All That You Should Know About Sjogren’s Syndrome

Sjogren’s Syndrome
Sjogren’s Syndrome
Sjogren’s Syndrome
Sjogren’s Syndrome

Sjogren’s syndrome is an autoimmune syndrome characterized by two of its common symptoms, dry eyes and dry mouth. The condition is often reported to accompany other immune disorders like lupus and rheumatoid arthritis.

Dry eyes and dry mouth are the most evident symptoms of Sjogren’s syndrome, as the moisture-secreting glands and mucous membranes of the mouth and eyes are usually affected first in people with this condition. Decreased saliva and tears respectively make the mouth and eyes dry.

Although Sjogren’s disease can affect people of any age group, people above the age of 40 are at higher risk of developing it.

What Are The Symptoms Of Sjogren’s Syndrome?

The most common symptoms of Sjogren’s syndrome are:

  • Dry mouth: Swallowing and speaking becomes difficult due to dry mouth.
  • Dry eyes: You might feel a burning sensation or itchiness in your eyes.

People with the condition have also reported symptoms like:

  • Dry skin or skin rashes
  • Prolonged fatigue
  • Dry cough
  • Stiffness, pain and swelling of joints

What Are The Causes Of Sjogren’s Syndrome?

Sjogren’s syndrome is an autoimmune disorder.

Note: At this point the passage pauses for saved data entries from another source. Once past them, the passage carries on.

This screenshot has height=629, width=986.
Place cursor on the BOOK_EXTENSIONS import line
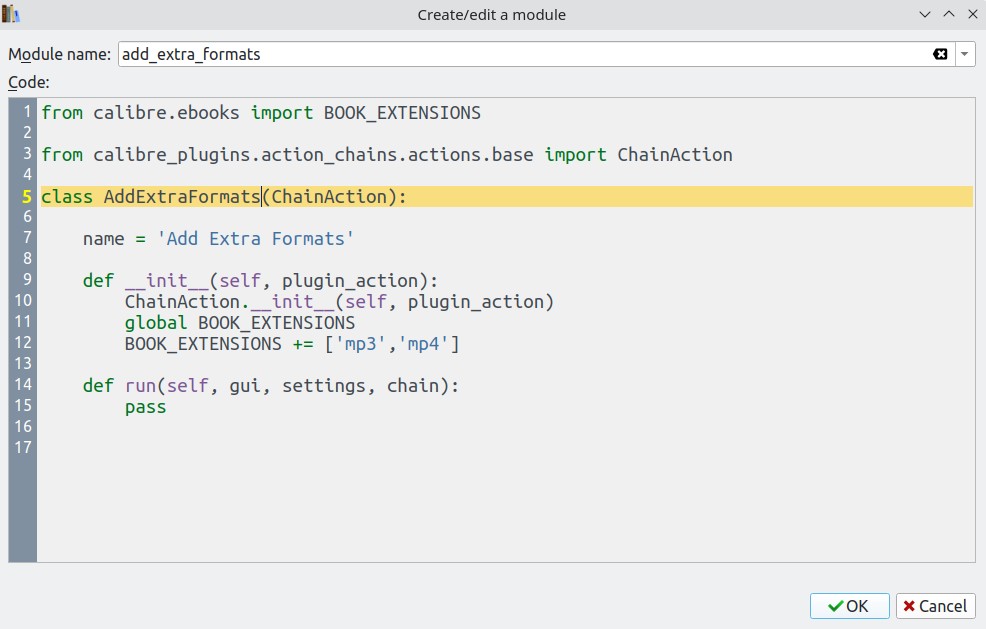click(x=260, y=113)
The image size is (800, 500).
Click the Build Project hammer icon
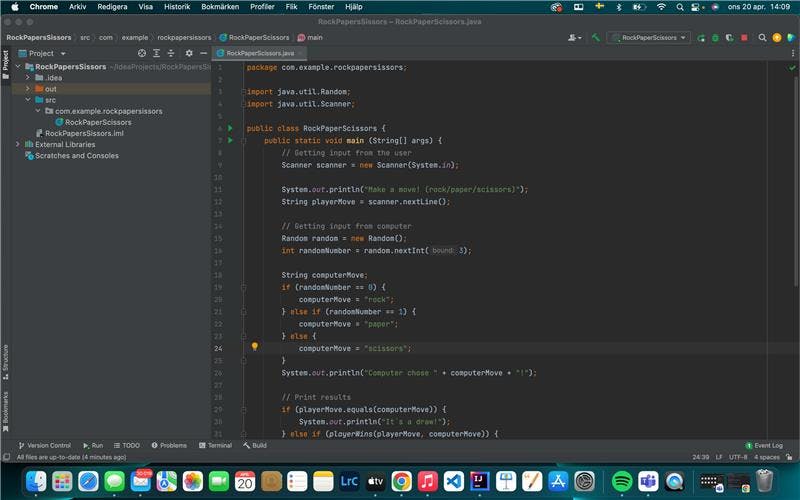tap(596, 38)
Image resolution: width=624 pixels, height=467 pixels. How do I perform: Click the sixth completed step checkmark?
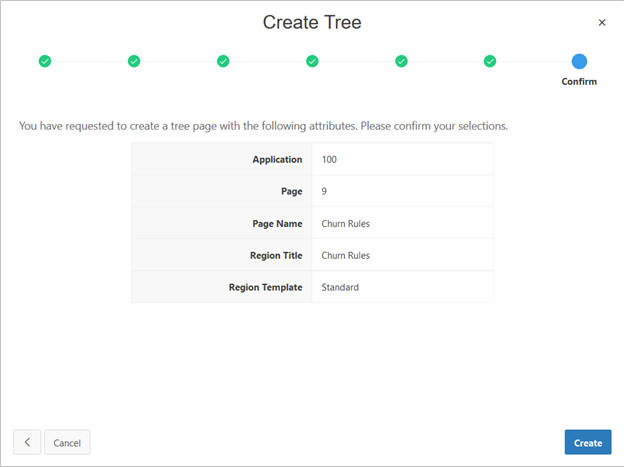coord(490,61)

It is caused when your immune system attacks the healthy cells and tissues in your body.

The exact reason why people develop the condition is still not understood completely. It is known that certain genes increase the risk of developing the condition but a triggering mechanism like a viral or bacterial infection seems to be necessary.

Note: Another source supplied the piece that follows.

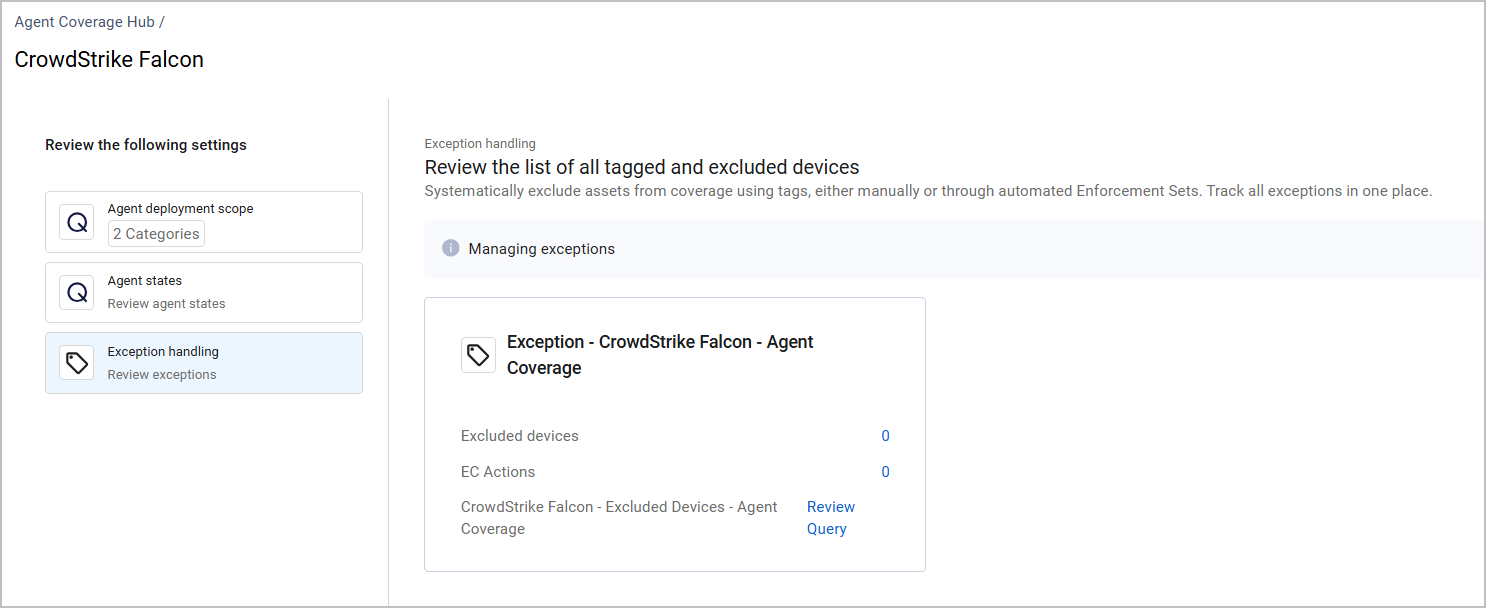Open the Excluded devices count of 0

885,436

The immune system of people with Sjogren’s syndrome launches the first attack on the glands that make tears and saliva. But it is possible that other parts of the body also get affected. They include:

  • Thyroid
  • Joints
  • Skin
  • Nerves
  • Liver
  • Kidney

What Are The Risk Factors Of Sjogren’s Syndrome?

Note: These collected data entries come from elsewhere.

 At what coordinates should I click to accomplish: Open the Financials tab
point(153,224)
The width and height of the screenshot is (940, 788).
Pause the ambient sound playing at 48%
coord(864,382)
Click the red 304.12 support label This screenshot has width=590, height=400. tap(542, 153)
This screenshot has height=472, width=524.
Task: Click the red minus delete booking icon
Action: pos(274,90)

Here are some of the factors that put people at risk of developing Sjogren’s syndrome.

  • Age: People over 40 years of age belong to the risk group of Sjogren’s syndrome.
  • Sex: Women are more likely to develop the condition than men.
  • Rheumatic disease: People with Sjogren’s syndrome usually develop rheumatic diseases like lupus or rheumatoid arthritis.

What Are The Common Complications Associated With Sjogren’s Syndrome?

Here are some common complications associated with Sjogren’s syndrome.

  • Dental cavities: Saliva has features that protect the teeth from bacteria that cause cavities. Dry mouth means there is an increased chance for dental cavities.
  • Yeast infections: There is an increased chance for people with the condition to develop a yeast infection called oral thrush.
  • Vision problems: Blurred vision, light sensitivity and corneal damage are often reported by people with the condition.